Knapsack Problem with Dependencies#

This means that item i depends on item j, which means that if item i is selected, item j must also be selected.

You can first perform a 0-1 knapsack on the "attachment set" of the main item k, and get the maximum value for costs 0 to V - Ck. Then, the main item and its attachments are equivalent to a group of V - Ck + 1 items, where the cost of item v is Fk[v - Ck] + Wk, and the range of v is Ck ≤ v ≤ V. In other words, in the original exponential strategy, many strategies are redundant. After performing a 0-1 knapsack, the main item k and its attachments are converted into a group of V - Ck + 1 items, and the problem can be solved directly using the group knapsack algorithm.

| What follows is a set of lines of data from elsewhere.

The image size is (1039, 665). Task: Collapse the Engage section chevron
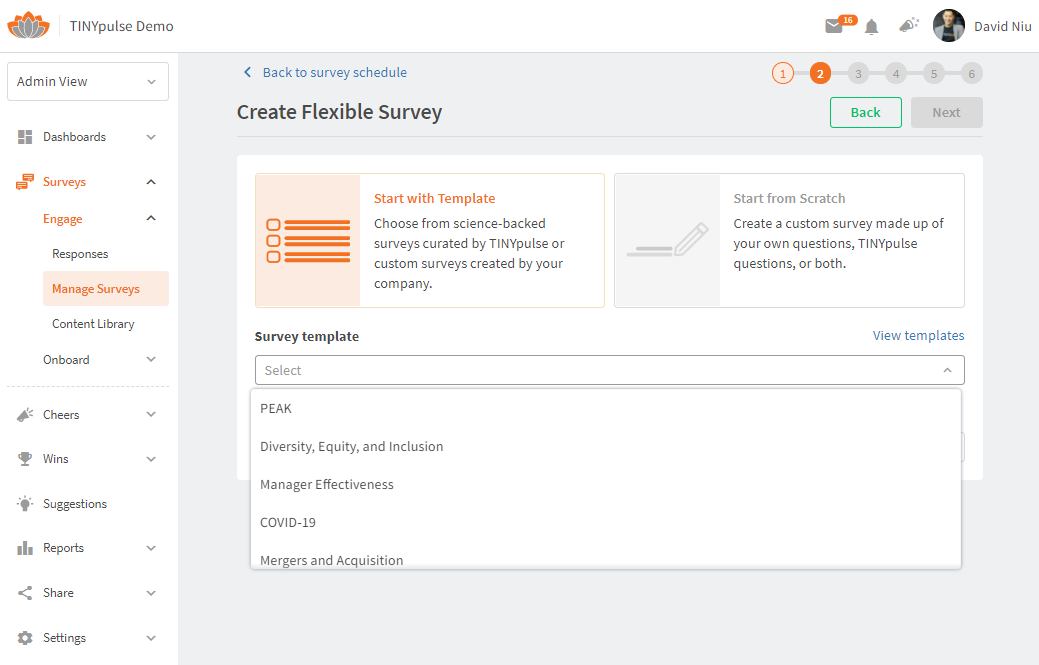coord(151,217)
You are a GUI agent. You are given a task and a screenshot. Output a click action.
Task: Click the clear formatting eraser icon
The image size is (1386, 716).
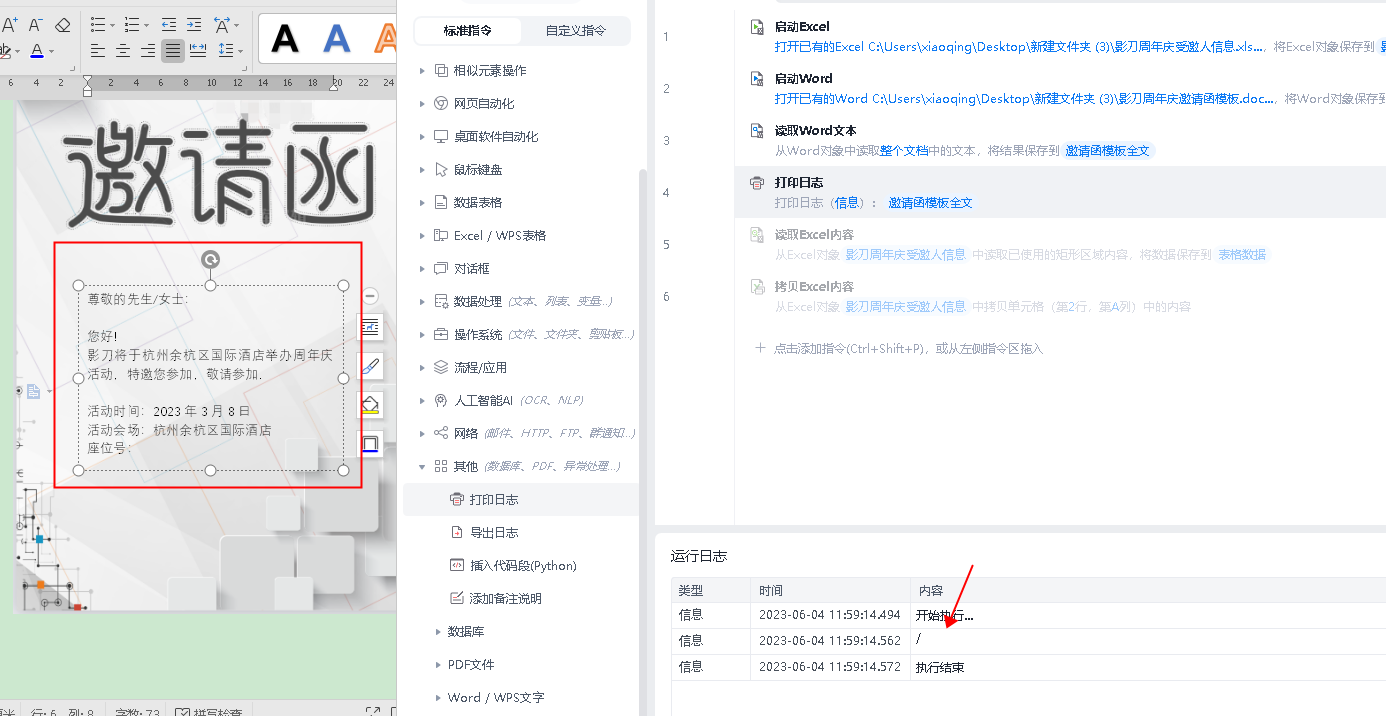click(62, 24)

Summary of Knapsack Problems (Part 2)

/*
This means that there are dependencies between items, such as i depends on j, which means that if item i is selected, item j must also be selected
http://acm.hdu.edu.cn/showproblem.php?pid=3449
There are many boxes, and buying the items in the box requires buying the box first, which is a typical dependent knapsack problem
The boxes are numbered from 1 to n, and the number of items in each box is cnt[i]
Then the boxes are called main items, and the items in the boxes are called attachments
Then consider a main item and its attachment set, then there are 2^n+1 strategies, and each strategy is mutually exclusive. So it is a group knapsack problem.
But it cannot be processed like a general group knapsack, because there are 2^n+1 in the group.
But considering that when the cost is the same, only the one with the maximum value is selected. So you can perform a 0-1 knapsack on the attachments to get the maximum value for costs v-c[i]...0
dp2[v-c[i]...0]

*/
#include <stdio.h>
#include <string.h>
int dp[100000+10],dp2[100000+10];
int box[55],cnt[55],price[55][11],value[55][11];
inline int max(const int &a, const int &b)
{
    return a < b ? b : a;
}
int main()
{
    int n,v,i,j,k;
    while(scanf("%d%d",&n,&v)!=EOF)
    {
        memset(dp,0,sizeof(dp));
        for(i=1; i<=n; ++i)
        {
            scanf("%d%d",&box[i],&cnt[i]);
            memcpy(dp2,dp,sizeof(dp));
            for(j=1; j<=cnt[i]; ++j)
            {
                scanf("%d%d",&price[i][j],&value[i][j]);
                for(k=v-box[i]; k>=price[i][j]; --k)//Performing 0-1 knapsack on the attachments, each dp2[k] corresponds to a strategy in the group
                    dp2[k] = max(dp2[k],dp2[k-price[i][j]]+value[i][j]);
            }
            for(k=box[i];k<=v; ++k)
                dp[k] = max(dp[k],dp2[k-box[i]]);//When the capacity is k, compare the maximum value obtained by selecting the i-th group of items with not selecting it
        }
        printf("%d\n",dp[v]);
    }
    return 0;
}